Ben / Alan
As an architect, I would say that the visualization
part sounds particularly interesting. There seems to
be a lot of good work in Spacesyntax looking at
abstract spatial morphology and its relationship to
human factors. Isolating one or more specific factors
of human behaviour (presumably linked to cognition)
and linking it to specific properties of buildings
would bring spacesyntax more into the realm of
architectural thought.
From my limited attempts to understand this area I
think it will be challenging! The cognitive factors
related to configuration seem to be visibility,
accessibility and wayfinding, but how these relate to
human behaviour characteristics, such as the desire to
congregate or use a particular path, is an open
question (correct me if I am wrong Alan). It is,
however, what makes it interesting to me.
It seems to me that the cognitive/behavioural link for
Spacesyntax is a social one, so the cognitive factors
are co-visibility and co-accessibility, the ability to
see or access OTHERS, not buildings or parts of
buildings.
The relationship to morphology is even more difficult.
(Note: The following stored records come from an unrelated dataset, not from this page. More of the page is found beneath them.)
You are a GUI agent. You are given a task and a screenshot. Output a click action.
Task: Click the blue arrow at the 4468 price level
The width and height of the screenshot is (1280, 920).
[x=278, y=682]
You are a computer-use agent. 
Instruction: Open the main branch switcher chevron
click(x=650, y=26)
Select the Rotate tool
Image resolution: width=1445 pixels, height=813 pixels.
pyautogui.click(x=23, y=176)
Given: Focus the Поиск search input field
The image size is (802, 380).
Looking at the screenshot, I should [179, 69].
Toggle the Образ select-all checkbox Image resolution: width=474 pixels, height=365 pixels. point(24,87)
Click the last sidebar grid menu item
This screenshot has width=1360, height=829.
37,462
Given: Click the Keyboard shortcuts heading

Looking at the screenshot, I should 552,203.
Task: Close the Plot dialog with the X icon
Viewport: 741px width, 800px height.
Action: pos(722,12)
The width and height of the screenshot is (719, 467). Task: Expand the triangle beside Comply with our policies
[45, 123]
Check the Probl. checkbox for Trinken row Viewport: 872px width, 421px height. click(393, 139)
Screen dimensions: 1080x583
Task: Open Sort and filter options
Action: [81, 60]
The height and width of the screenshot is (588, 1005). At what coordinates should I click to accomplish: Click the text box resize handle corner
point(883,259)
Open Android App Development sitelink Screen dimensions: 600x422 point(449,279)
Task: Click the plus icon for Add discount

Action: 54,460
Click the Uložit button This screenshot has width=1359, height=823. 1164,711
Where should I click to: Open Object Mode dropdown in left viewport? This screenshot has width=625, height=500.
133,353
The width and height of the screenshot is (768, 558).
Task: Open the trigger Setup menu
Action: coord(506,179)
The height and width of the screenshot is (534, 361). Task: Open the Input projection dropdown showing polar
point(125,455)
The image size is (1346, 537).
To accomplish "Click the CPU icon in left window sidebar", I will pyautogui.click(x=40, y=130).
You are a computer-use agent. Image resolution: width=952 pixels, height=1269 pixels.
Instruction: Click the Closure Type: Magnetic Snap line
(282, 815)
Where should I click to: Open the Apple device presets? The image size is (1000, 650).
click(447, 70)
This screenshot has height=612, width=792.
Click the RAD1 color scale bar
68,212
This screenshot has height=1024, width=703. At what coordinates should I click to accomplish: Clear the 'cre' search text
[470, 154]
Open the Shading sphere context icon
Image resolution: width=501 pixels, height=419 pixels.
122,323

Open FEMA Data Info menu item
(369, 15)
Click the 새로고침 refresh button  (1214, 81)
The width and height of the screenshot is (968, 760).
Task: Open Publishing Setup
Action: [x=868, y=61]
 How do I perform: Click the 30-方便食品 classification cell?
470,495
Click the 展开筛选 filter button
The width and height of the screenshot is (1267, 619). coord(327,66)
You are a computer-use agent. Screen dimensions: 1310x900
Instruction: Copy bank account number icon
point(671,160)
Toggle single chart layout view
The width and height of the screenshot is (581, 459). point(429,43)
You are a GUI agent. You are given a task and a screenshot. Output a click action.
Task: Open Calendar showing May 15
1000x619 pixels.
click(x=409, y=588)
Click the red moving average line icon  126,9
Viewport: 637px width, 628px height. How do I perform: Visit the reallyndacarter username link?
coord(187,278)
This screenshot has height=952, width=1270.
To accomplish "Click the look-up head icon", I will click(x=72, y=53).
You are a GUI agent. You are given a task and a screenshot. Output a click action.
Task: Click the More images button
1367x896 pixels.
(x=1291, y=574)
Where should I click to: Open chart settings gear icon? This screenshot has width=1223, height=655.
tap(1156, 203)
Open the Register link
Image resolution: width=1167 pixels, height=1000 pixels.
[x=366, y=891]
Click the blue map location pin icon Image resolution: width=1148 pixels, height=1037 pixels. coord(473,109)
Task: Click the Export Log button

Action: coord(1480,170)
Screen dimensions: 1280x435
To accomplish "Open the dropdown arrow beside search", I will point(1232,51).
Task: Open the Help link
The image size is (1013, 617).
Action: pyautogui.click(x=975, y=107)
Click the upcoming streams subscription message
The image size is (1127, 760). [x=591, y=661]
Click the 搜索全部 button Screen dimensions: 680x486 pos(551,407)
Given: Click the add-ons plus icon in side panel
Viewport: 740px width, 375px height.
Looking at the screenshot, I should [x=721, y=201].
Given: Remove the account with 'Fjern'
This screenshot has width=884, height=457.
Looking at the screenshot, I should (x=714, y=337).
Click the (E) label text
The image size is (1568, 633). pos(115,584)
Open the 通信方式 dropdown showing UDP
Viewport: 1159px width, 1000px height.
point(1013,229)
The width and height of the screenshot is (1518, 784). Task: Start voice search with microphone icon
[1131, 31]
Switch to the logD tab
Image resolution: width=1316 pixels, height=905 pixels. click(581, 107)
Spacesyntax necessarily simplifies the world by
taking abstract measures. I think these are measures
of cognitive factors - ie of co-visibility and
co-accessibility, heavily processed by statistical
analysis. Alan has tried to explain to me before why
I am wrong about this.
But perhaps more importantly, while there is plenty
of software to extract spacesyntax measures from
plans, I don't know of any way of reconstructing a
plan from the measurements. So you can predict a
problem, and state what you want in terms of abstract
morphological measures, but how to you visualize this
in terms of physical buildings & boundaries? I think
I am right in saying that the only way is to guess a
physical solution and make a new abstraction. In many
cases in the literature the solution is simple, like
cutting off or connecting up a single street, so this
is do-able. I don't know how it could be done with
complex sets of changes which might affect the
social-behavioural functioning of a building complex.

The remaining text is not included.